:: Record set ::
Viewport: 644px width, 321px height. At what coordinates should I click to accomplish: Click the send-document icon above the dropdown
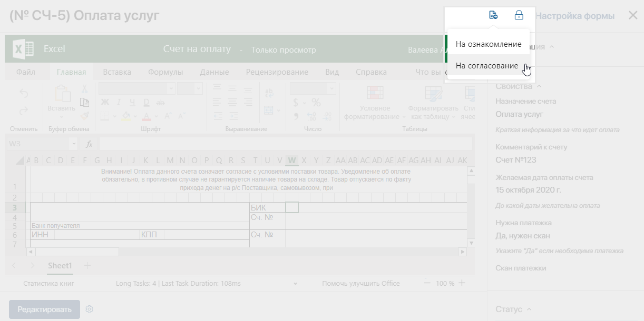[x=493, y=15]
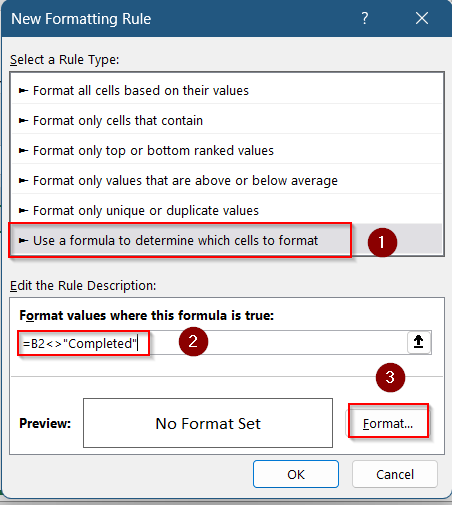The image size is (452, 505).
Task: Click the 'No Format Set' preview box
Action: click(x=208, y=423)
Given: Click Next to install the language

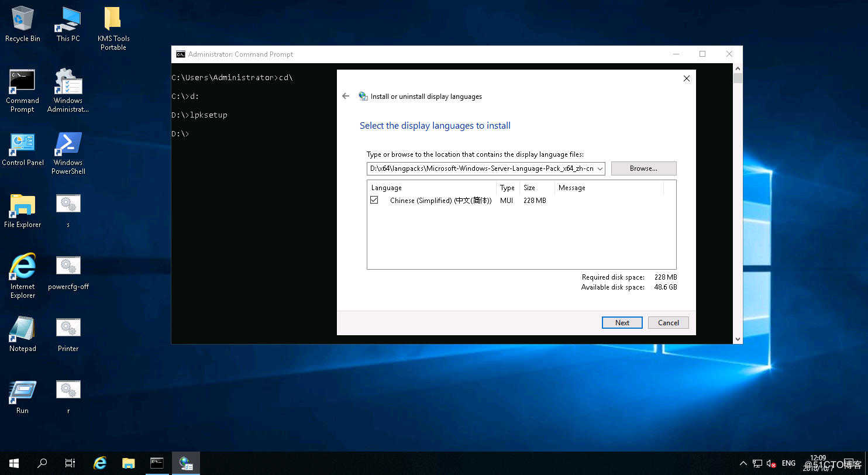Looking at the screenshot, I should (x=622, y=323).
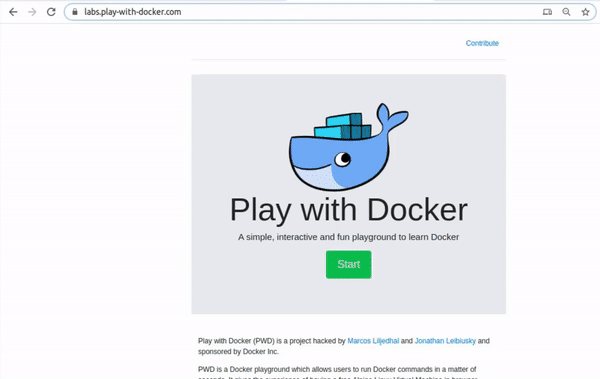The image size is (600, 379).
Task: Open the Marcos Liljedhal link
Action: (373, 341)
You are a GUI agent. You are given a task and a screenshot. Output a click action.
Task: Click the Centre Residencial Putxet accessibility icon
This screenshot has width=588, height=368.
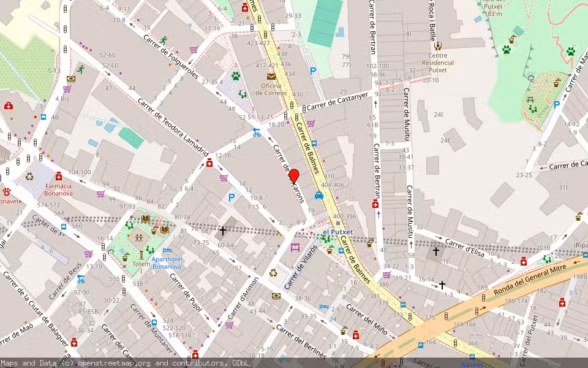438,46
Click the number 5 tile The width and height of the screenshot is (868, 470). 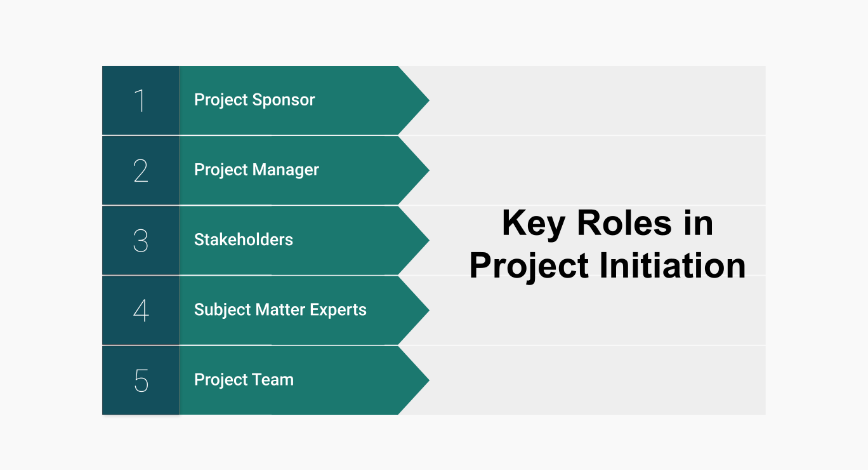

:: Instructions to follow ::
What you return must be every entry, word for word, without any pictures.

:: Answer section ::
Viewport: 644px width, 321px height. At what coordinates should I click to accomplish: Click the send-document icon above the dropdown
[x=493, y=15]
The image size is (452, 505).
Task: Click the 'No Format Set' preview box
Action: click(x=208, y=423)
Given: Click Next to install the language

Looking at the screenshot, I should (x=622, y=323).
The image size is (600, 379).
Task: Open the Marcos Liljedhal link
Action: (373, 341)
You are a GUI agent. You are given a task and a screenshot. Output a click action.
Task: Click the Centre Residencial Putxet accessibility icon
This screenshot has width=588, height=368.
438,46
Click the number 5 tile The width and height of the screenshot is (868, 470). 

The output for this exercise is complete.